Romney on the Record, and On Offense
Mitt Romney came on my radio show yesterday and fielded question after question on the burgeoning controversy over President Obama’s plans to gut the work requirement for welfare.

(The audio and transcript of that interview are here.)

We also covered the president’s assault on Romany Catholic schools and hospitals as well as the president’s general disdain for the inconvenient limits on his authority imposed by statute or the Constitution.

“[A]mong people who pay attention to the process of governance and who hold to the Constitution with great strength and passion,” Romney stated, “this becomes a very big issue.”

“I do believe that one of the reasons you’re seeing this kind of intensity among many voters in this country, a lot of Tea Party folks and conservatives of various kinds,” Romney continued, “is that they recognize in this president someone who is skirting by the principles of the Constitution to pursue his own agenda.”

On issue after issue, President Obama has indeed disregarded traditional understandings of the executive’s authority.

The president directed the Department of Justice to drop the legal defense of the Defense of Marriage Act before even a single circuit court of appeals had found a flaw in the law which was passed with bipartisan support and signed into law by Bill Clinton and about which candidate Obama had said not a negative word.

President Obama has made recess appointments when the Senate wasn’t in recess.

And we all know what the president did when it became politically useful to declare parts of the Dream Act in operation despite his earlier blunt (and correct) statements that he lacked the authority under the law to do so.
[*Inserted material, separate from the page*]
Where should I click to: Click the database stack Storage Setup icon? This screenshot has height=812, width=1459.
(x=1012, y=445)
Again and again the president has asserted power he does not have to pursue goals he could not obtain through Constitutional process of law-making and negotiation with the separate but equal branch at the far end of Pennsylvania Avenue.
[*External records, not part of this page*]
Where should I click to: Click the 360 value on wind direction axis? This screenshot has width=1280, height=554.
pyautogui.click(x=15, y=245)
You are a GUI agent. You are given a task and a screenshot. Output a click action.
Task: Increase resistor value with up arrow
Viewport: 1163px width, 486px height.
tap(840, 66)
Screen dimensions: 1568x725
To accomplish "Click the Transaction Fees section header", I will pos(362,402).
What, voters ought to be asking themselves, would he do in a second term when his frustration with Congress increases?

Would he simply abolish most of America’s nuclear deterrent on the theory that such a bold move would sweep other nuclear powers along with us?
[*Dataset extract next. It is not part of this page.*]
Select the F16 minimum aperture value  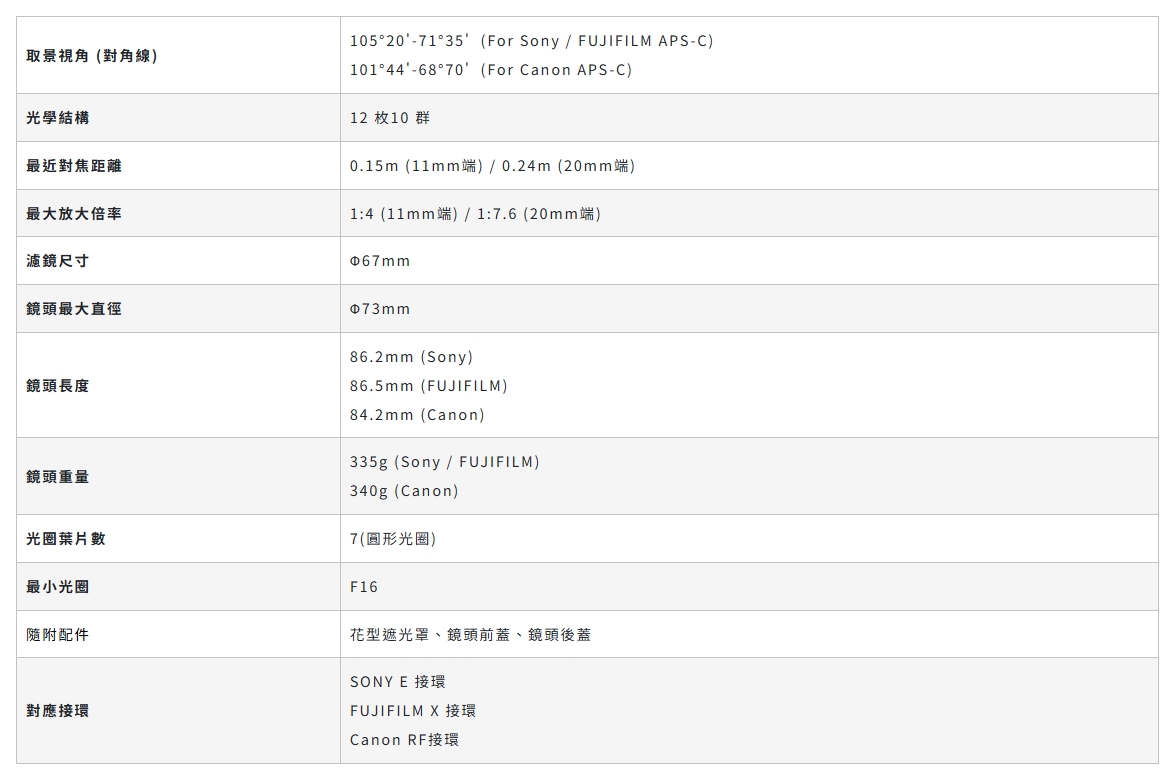[x=364, y=587]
Would he use the newly discovered power over immigration rules to take his mini-Dream Act initiative to a much larger scale? There are no limits on the so-called “prosecutorial discretion” he employed to exempt certain illegal immigrants from the deportation process.

And what rules would he push through his agencies aimed at the Catholic bishops who have so vigorously and uniformly opposed his diktat aimed at their congregations and the institutions they have established?

Governor Romney is targeting the president’s attack on the work requirement of the welfare reform of 1996, and honest observers on the left side of the political aisle like Mickey Kaus –widely recognized as among the most knowledgeable of all of the welfare reform’s analysts—have detailed why the new rule guts the law, just as Romney focused on the president’s astonishing “You didn’t build that!” proclamation.

Those attacks have to both broaden and connect, however, into a comprehensive statement of the president’s abuse of power and rejection of the limits of his office.

This is a complicated case to make, but Romney is very, very good in the exchanges he has with reporters when they go into detail and when they go longer than the sound-bytes that dominate the evening news.

He should thus seek out more opportunities to have such discussions, contrasting his grasp of detail and command of facts with the president’s increasingly obvious loss of confidence in his ability to talk his way out of any jam.

Team Romney should invite The Washington Post’s Charles Krauthammer or Dan Balz, or Politico’s Mike Allen, CNBC’s Joe Kernan, CNN’s Candy Crowley or Fox’s Bret Baier for longer, taped sit-downs on the condition that their exchanges be broadcast in their entirety. The candidate should also seek out longer interviews with Laura Ingraham, Bill Bennett, or any of the key half-dozen national talkers. He’s very good at the long form interview. He should use that advantage.

The choice between Romney and Obama could not be more clear, and Romney enjoys laying out that difference in detail. The debates ahead will be open to the president’s trademark filibusters as Romney and I discussed yesterday, but having established a record of willingness to answer questions directly and at length, Romney will have laid out the case for retiring Obama.

Practice in doing so now will lessen the likelihood of any major mistake in the big showdowns even as the president’s increasing isolation raises the odds that he will have another pratfall like “You didn’t buid that!”

At the core of Romney’s case are the president’s many failed choices, his deeply flawed ideology and his expanding willingness to do whatever he wants to double down on these failed policies.

All Romney needs to do now is lay out that record and contrast it with his abilities. The ceiling for his success in the fall is very high if he reaches for it.